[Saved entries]
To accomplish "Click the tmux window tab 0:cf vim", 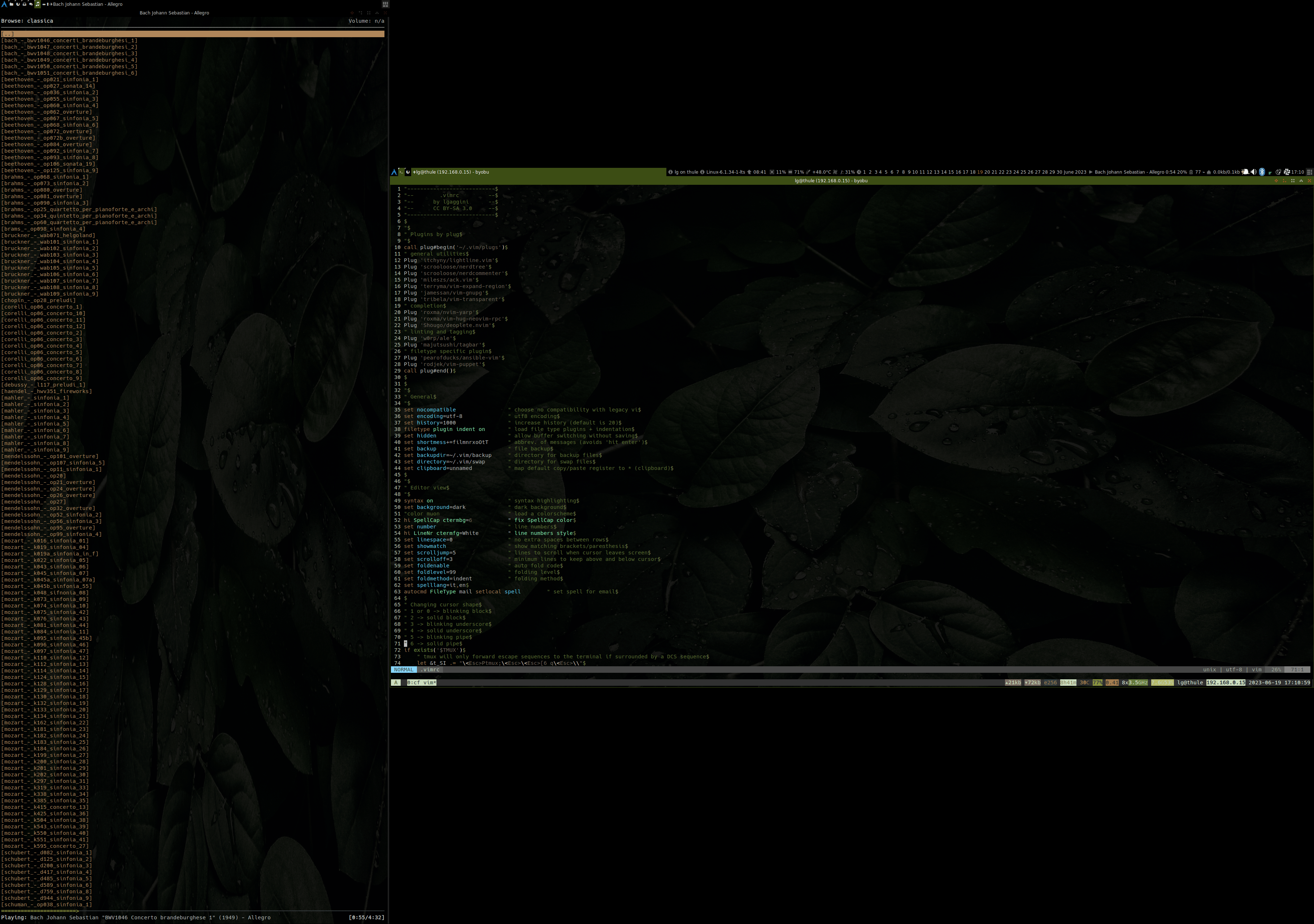I will 421,683.
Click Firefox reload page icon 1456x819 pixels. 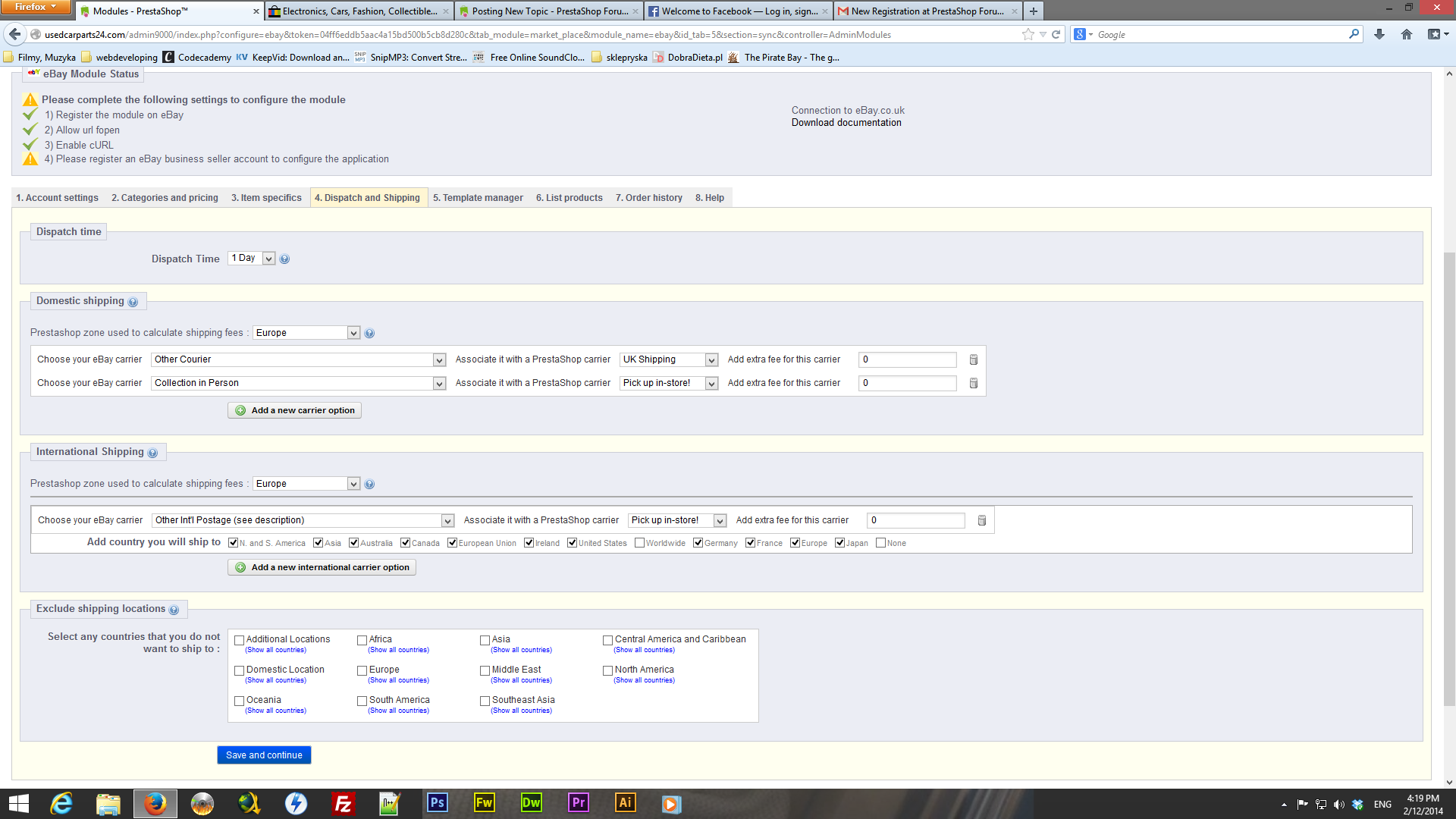coord(1056,34)
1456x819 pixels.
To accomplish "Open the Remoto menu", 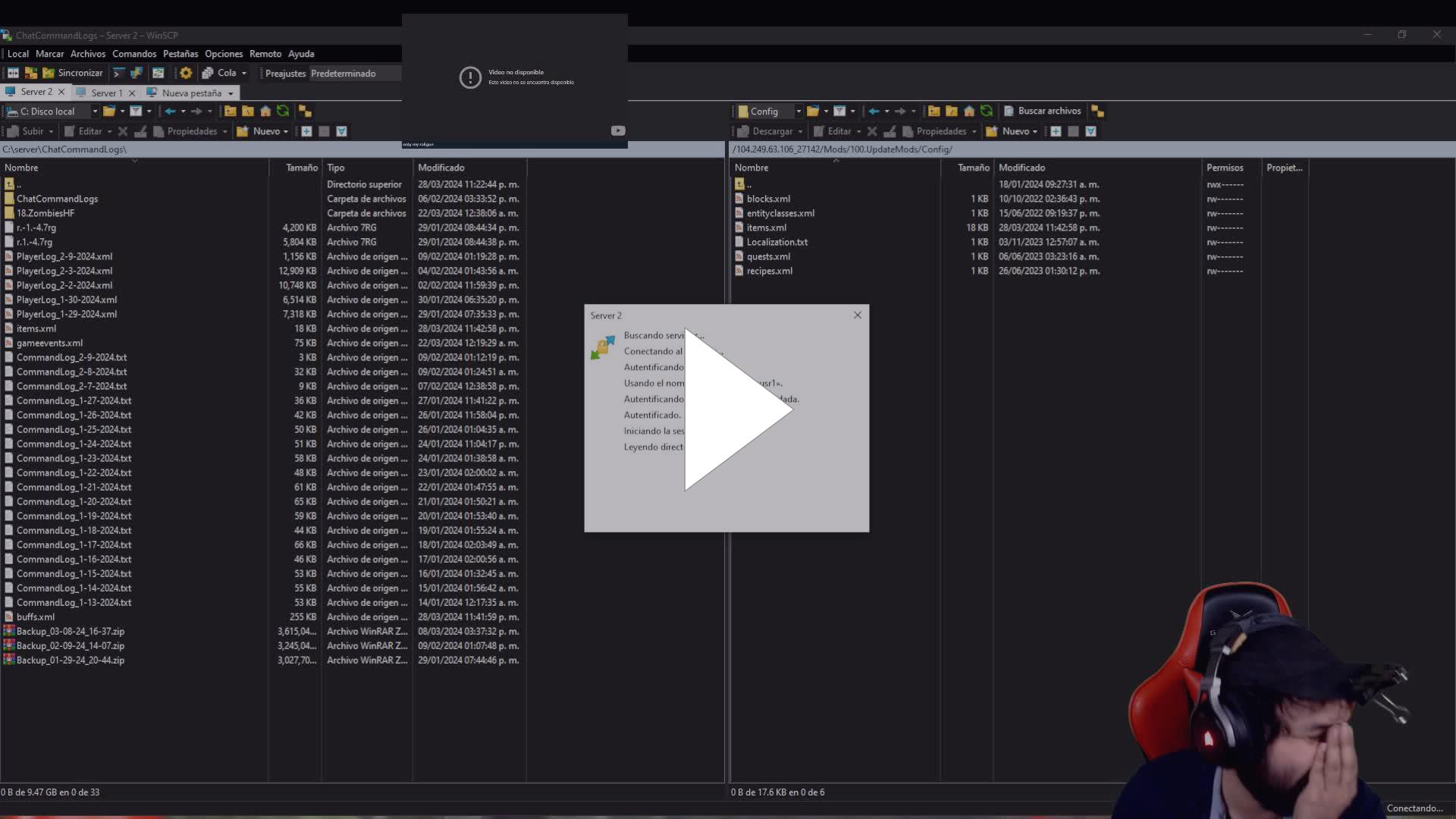I will click(265, 54).
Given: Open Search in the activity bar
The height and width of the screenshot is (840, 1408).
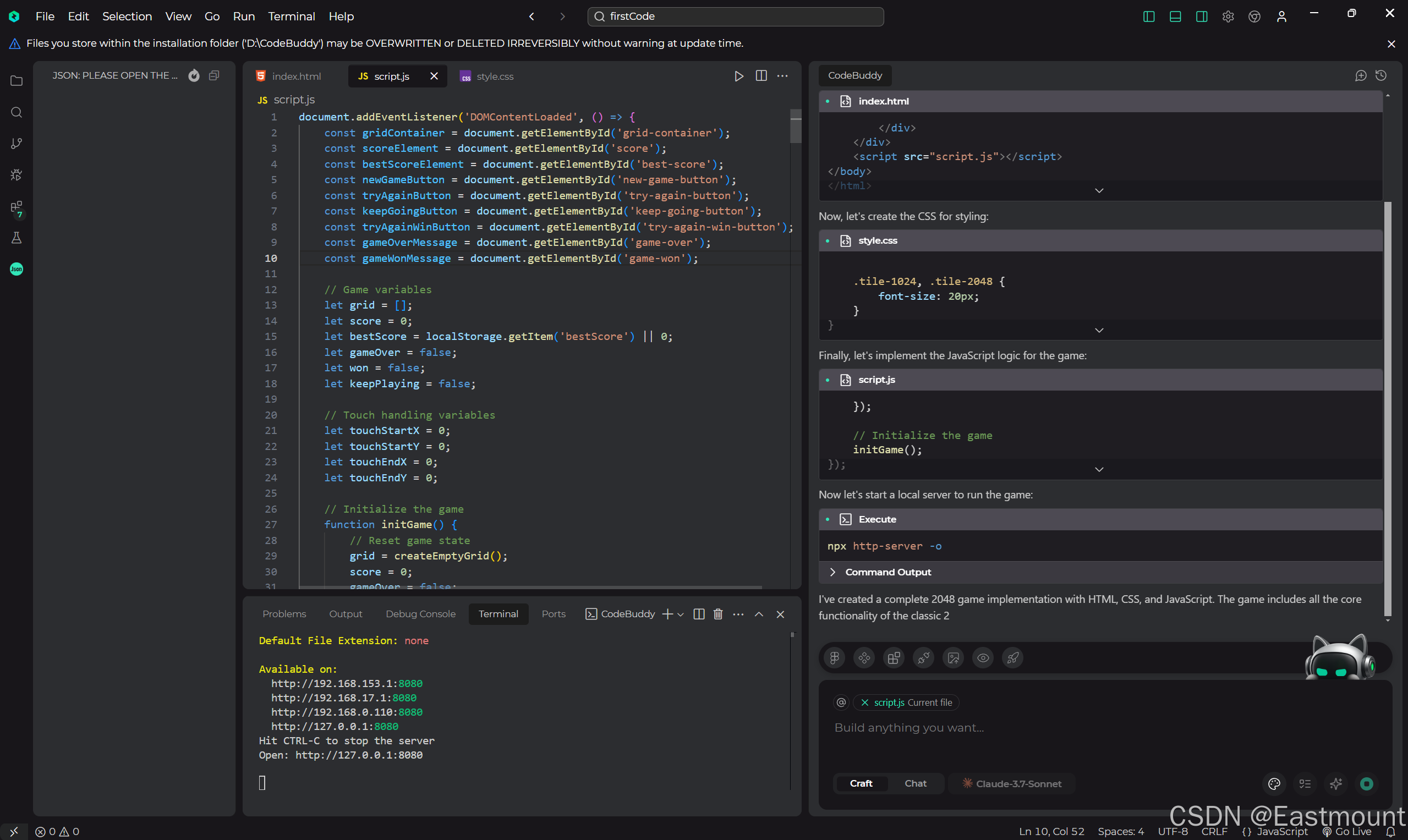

### YOUR TASK
What you write must match, line for line, the lines from the one with "Given: Open Search in the activity bar" through the last line of the data above, minus the pictures.

### TASK RESPONSE
Given: Open Search in the activity bar
The height and width of the screenshot is (840, 1408).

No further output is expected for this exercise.